*PROBLEM TO WORK ON*: Copy out the rows word for word, from the line with "You are a computer-use" to the line with "Instruction: Open loke's".

start DATA

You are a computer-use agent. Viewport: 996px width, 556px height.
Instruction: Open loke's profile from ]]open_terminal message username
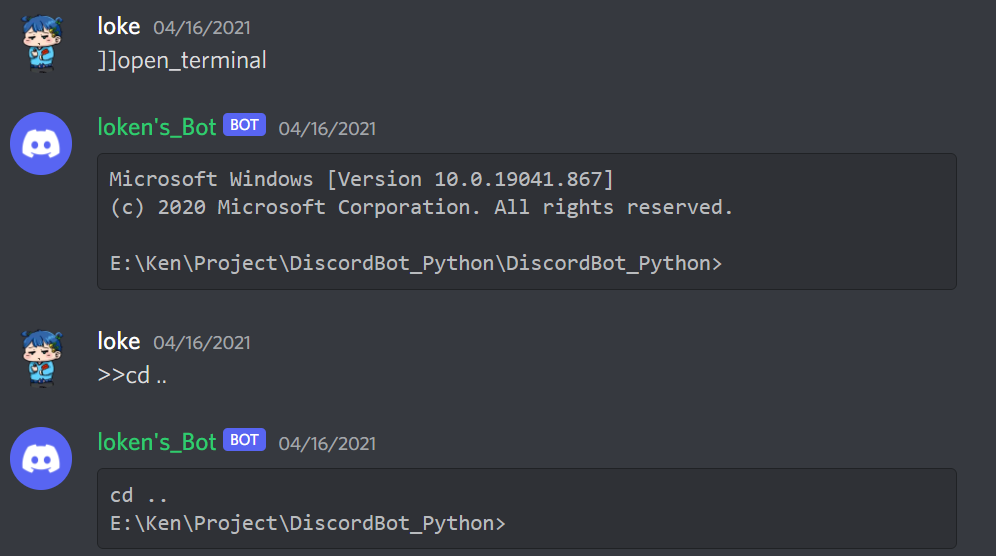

end DATA
start DATA

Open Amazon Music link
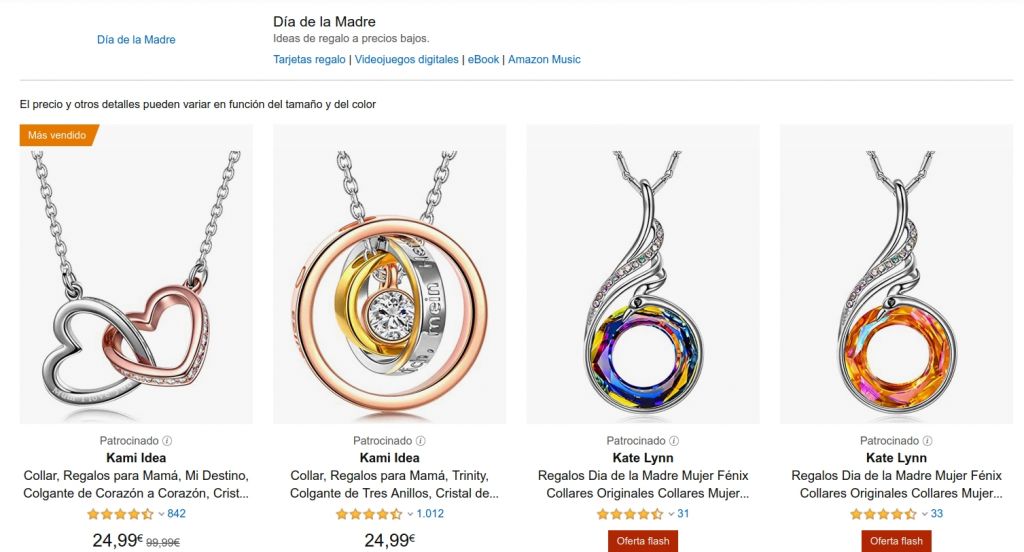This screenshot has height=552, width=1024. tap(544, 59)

end DATA
start DATA

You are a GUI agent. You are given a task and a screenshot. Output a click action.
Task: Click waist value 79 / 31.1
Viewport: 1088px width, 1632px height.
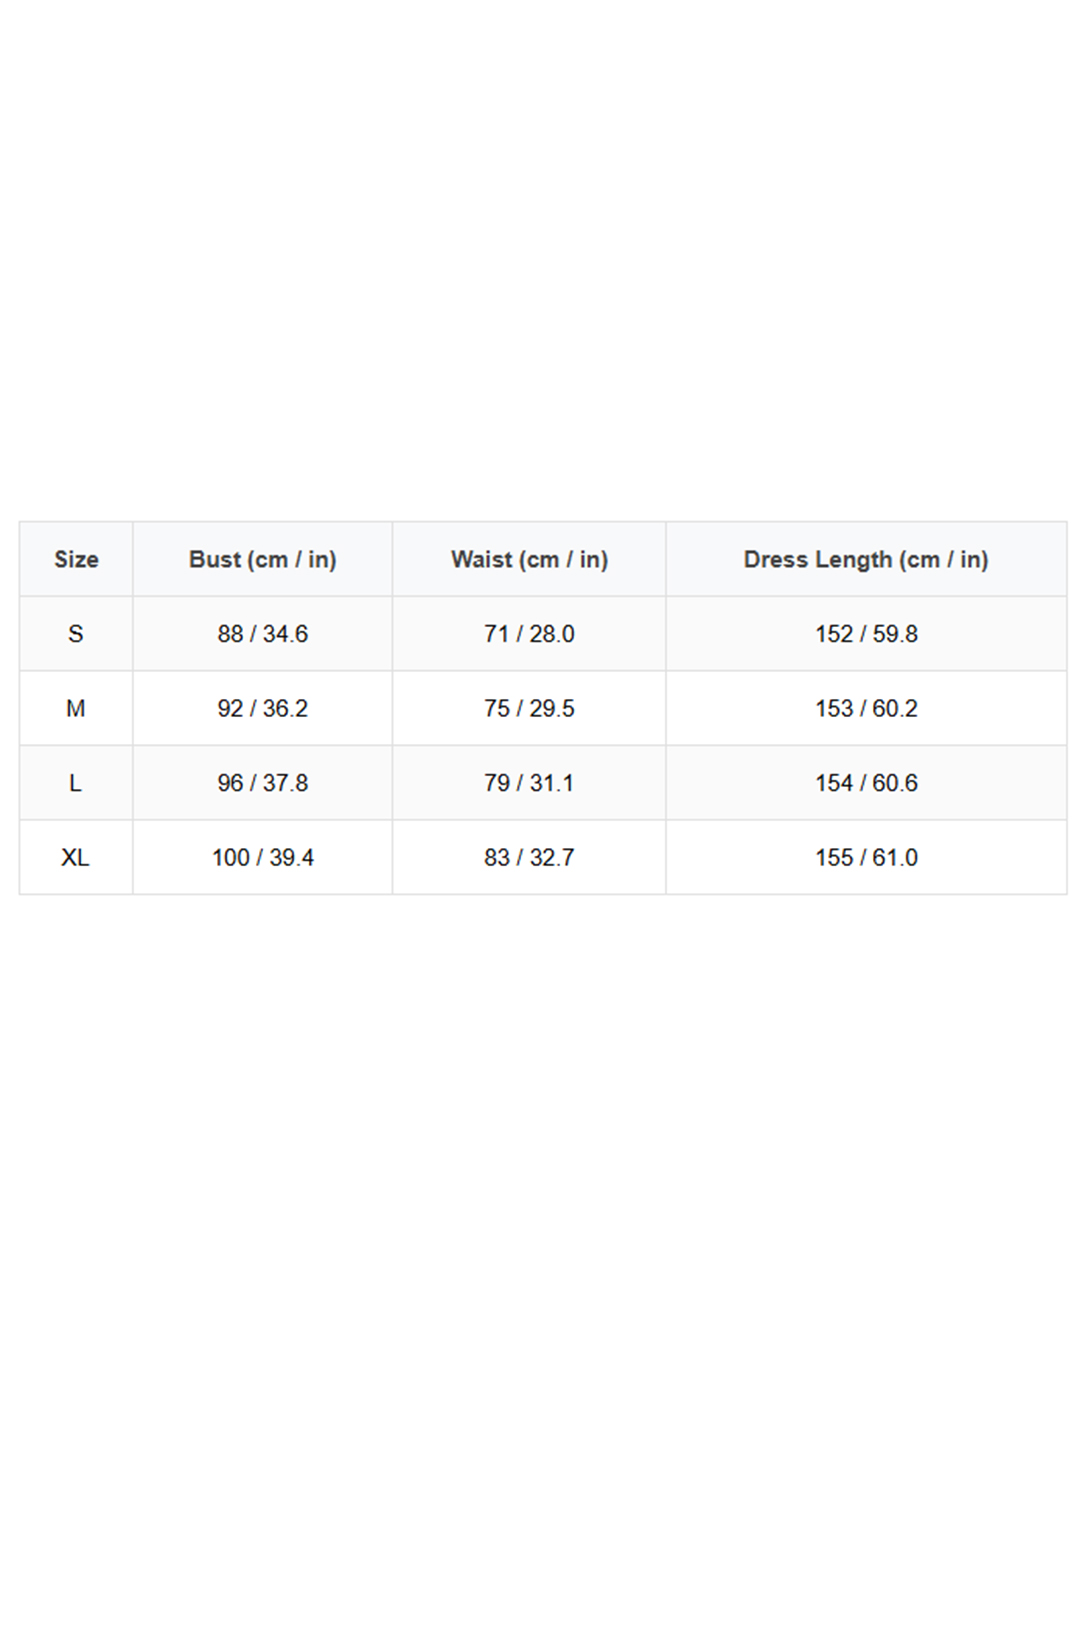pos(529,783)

end DATA

*PROBLEM SOLUTION*:
You are a computer-use agent. Viewport: 996px width, 556px height.
Instruction: Open loke's profile from ]]open_terminal message username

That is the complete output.